You're doing the right thing, for sure!

Keep the transformer/caps/rectifier in the PSU chassis, and run the raw dc to the signal chassis. The regulator should be within about 150-250mm (6-10") of the tube socket. Put 1000uF/35V on the PCB supply input terminals, and let us know how it sounds!
 
Thanks Rod. As it is designed now, the main B+ is on the main chassis, but I still need room for the GM70 filly supply, 6.3v for the 12GH7, 5v for the rec tubes, and 350vB+ for the 12GH7. When I looked at the main chassis there just is not that much room. I'll let you know how it turns out.
 
You're doing the right thing, for sure!

Keep the transformer/caps/rectifier in the PSU chassis, and run the raw dc to the signal chassis. The regulator should be within about 150-250mm (6-10") of the tube socket. Put 1000uF/35V on the PCB supply input terminals, and let us know how it sounds!

A little add-on here...
If it is unavoidable to use capacitors in both two chassis, try not to parallel them. Paralleling power supply capacitors either on filament or on HV supply does something really bad on sound. Do not place caps on both chassis. I would prefer the diodes on one chassis and the caps on signal chassis. Best solution is of course to use a pi filter C-L-C with the first CL section on PS chassis and C with the regulator on signal chassis.
Just my two cents...
 
One more surprised victim here :)
Yesterday I finished the DHT regulators. Last stop was Rod's solution.

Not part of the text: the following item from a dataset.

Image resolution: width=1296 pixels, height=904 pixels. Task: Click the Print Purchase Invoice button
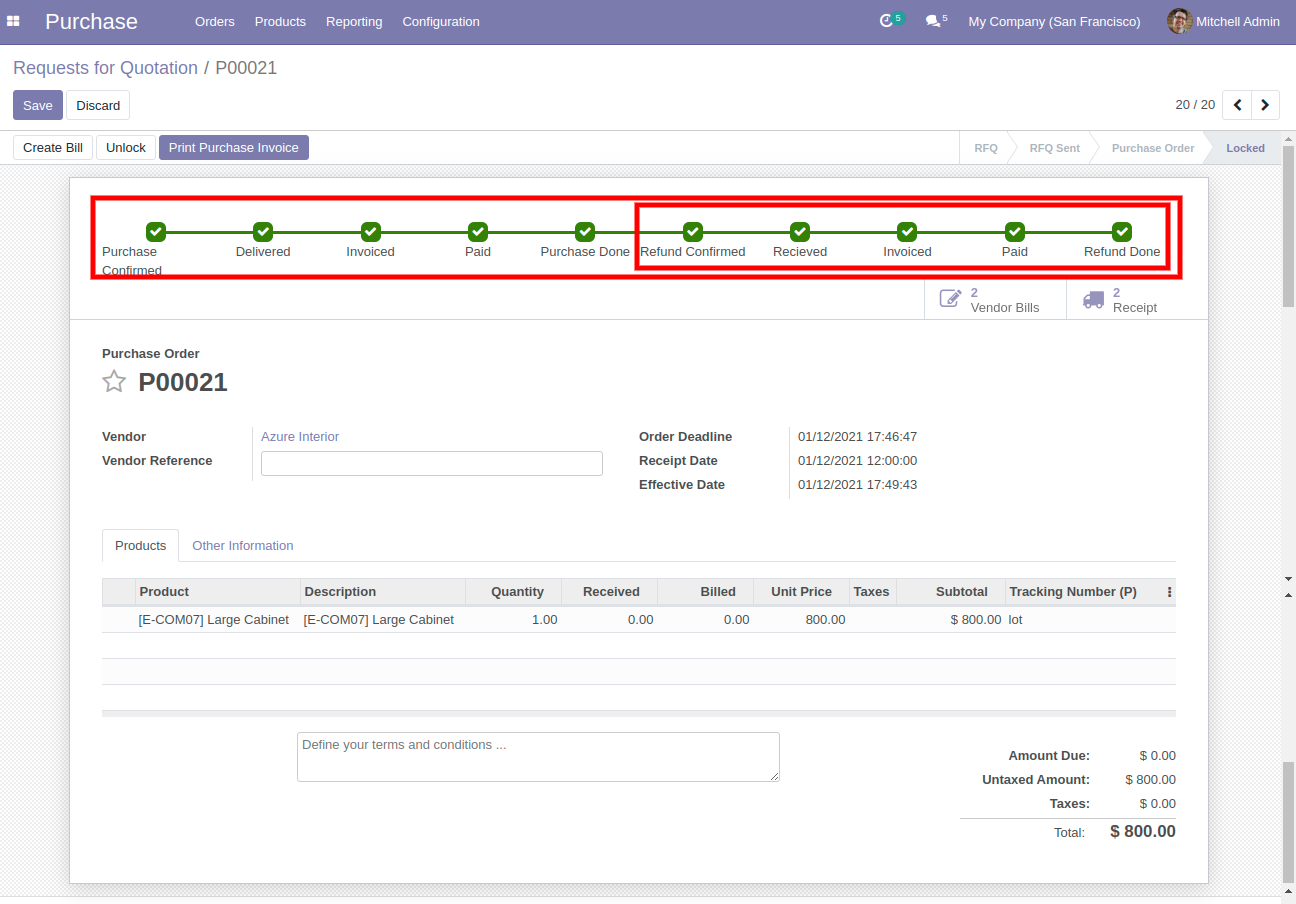point(233,147)
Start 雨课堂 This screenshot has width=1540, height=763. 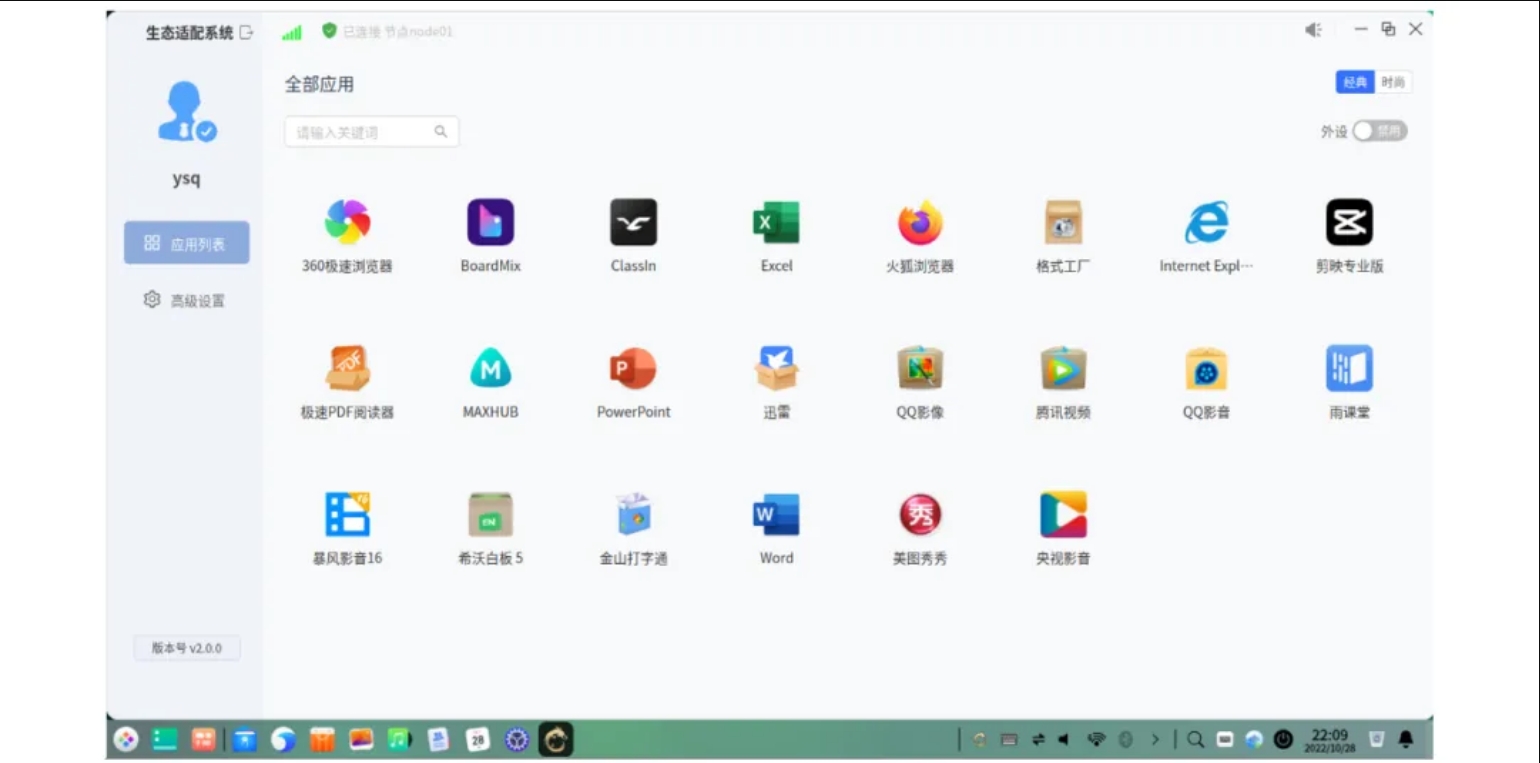click(x=1349, y=368)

I have tried crazy and out of this world ideas there, even tripple chokes, two differential and one monstrous common mode right before the filament.
Rod's circuit gave something I was missing till now. When switching back to common mode choke (22H of inductance!) I felt I missed a great part of immediacy and dynamism of music. I will try to replace 1-2 parts with better sounding ones, I think it deserves so because the result is fantastic.
I will be back with more news during the days ahead.

Immediacy and dynamism of music, you got that right mate!

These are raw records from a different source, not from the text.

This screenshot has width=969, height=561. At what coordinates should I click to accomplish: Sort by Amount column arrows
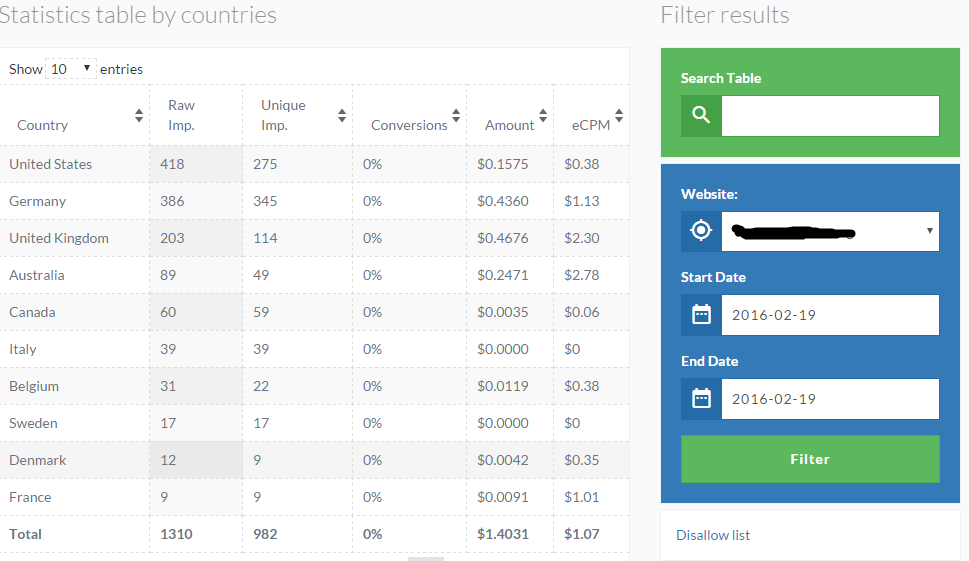coord(543,116)
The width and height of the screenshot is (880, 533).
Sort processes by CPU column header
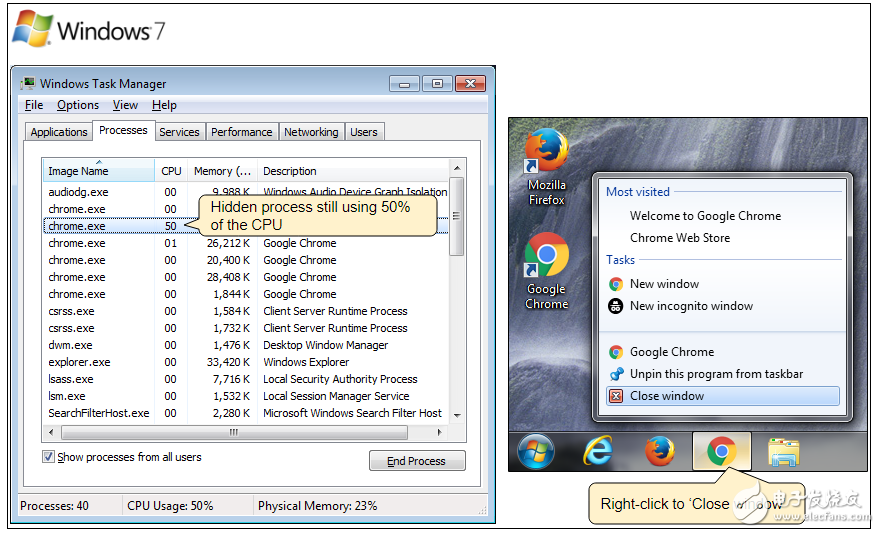click(x=172, y=171)
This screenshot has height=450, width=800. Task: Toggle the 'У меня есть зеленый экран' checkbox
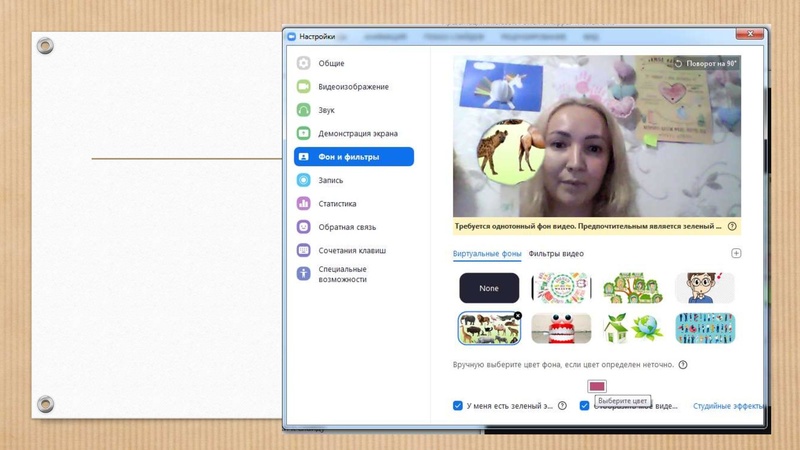click(x=458, y=406)
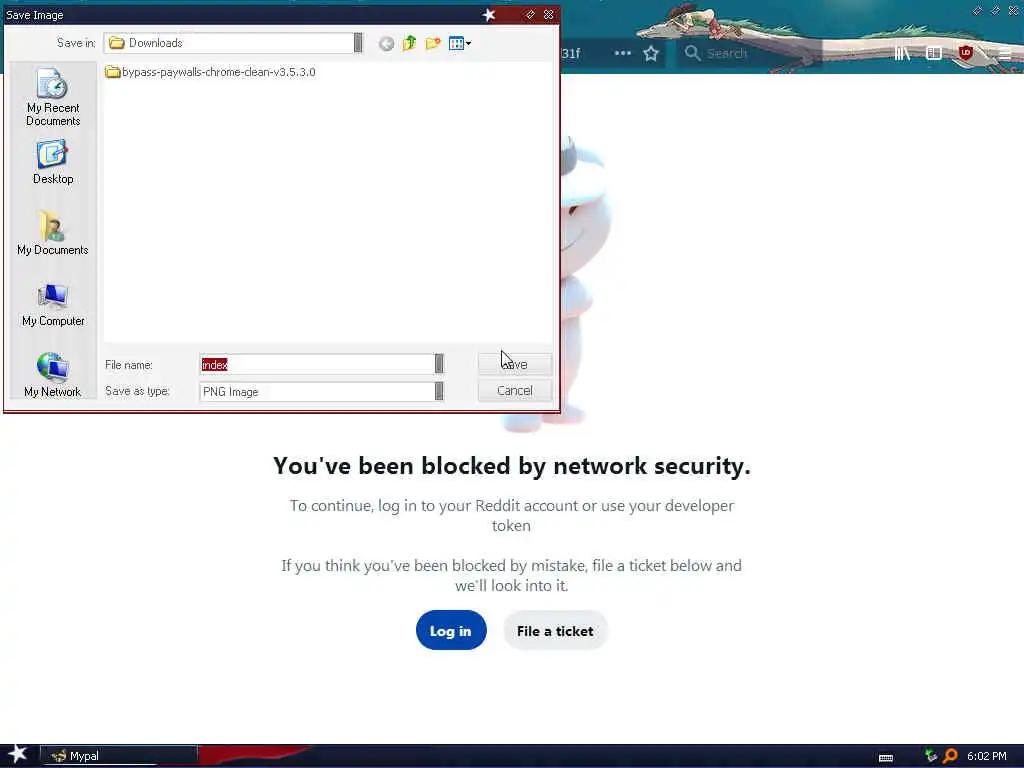Bookmark this page with the star icon

650,54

I owe this post to Rod as I promised him a review of his regulators sometime last year after implementation of it in my various customized DHT amps.

To date i have bought no less than 5 pairs of his regulators with the initial implementation in my troubled customized built for me type 26 line stage.
This line stage arrived at my door step with hum and rf noise issues and when I questioned the builder he told me it was normal and was beyond what could be done for the very hum my type 26 tube. I was not convinced!

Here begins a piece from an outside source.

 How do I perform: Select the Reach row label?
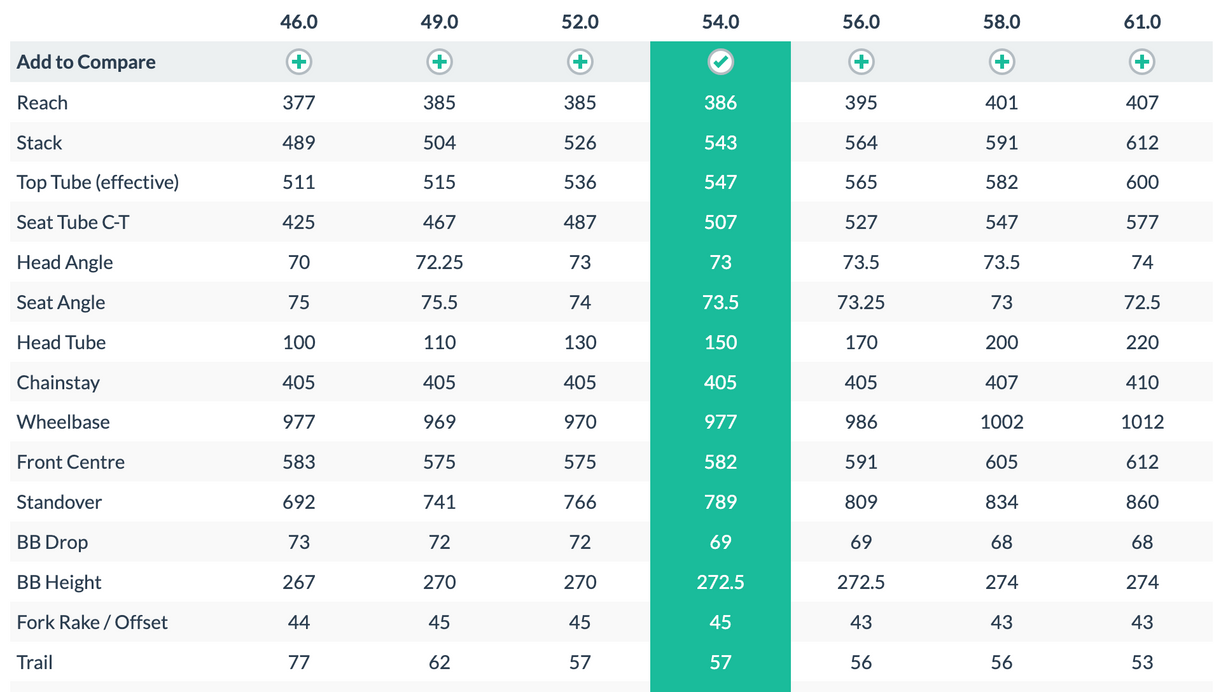pos(42,103)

Various postings and links on the very long type 26 preamp discussion also in this forum led me to read bout rod's regulators. I mean dc regulators aren't new so what's diff on this one, I really don't know then. I wrote to rod and got a reply with very favorable response as well as a no brainer purchase since it costs absolutely nothing compared to the ones being sold out there. I mean regulators are just regulators right as long as they reduced or eliminated hum?

No way! Various implementation of his regulators including on some of my newer projects has yielded a very interesting common feature bout rod's regs. I implemented them in high mu DHT triodes such as the EML20B as well as the ultra rare VT 64 /800 triode in a line stage application.

With these every implementation I find there is a surrealism bout the music where it really comes alive and draws you right into the music. Most will say all DHT's do that don't they, the fact they don't. I have in my collection amps build on AC heaters, unregulated DC heAters, regulated DC heaters using the more common current and voltage based regulators, and lastly Rod's units.

The difference, I remembered how when reading bout the practices of many amp builders or designers in the early days , AC heating was the preferred method. DC especially unregulated DC sucks the life out of the amps implementing them and I truly agree.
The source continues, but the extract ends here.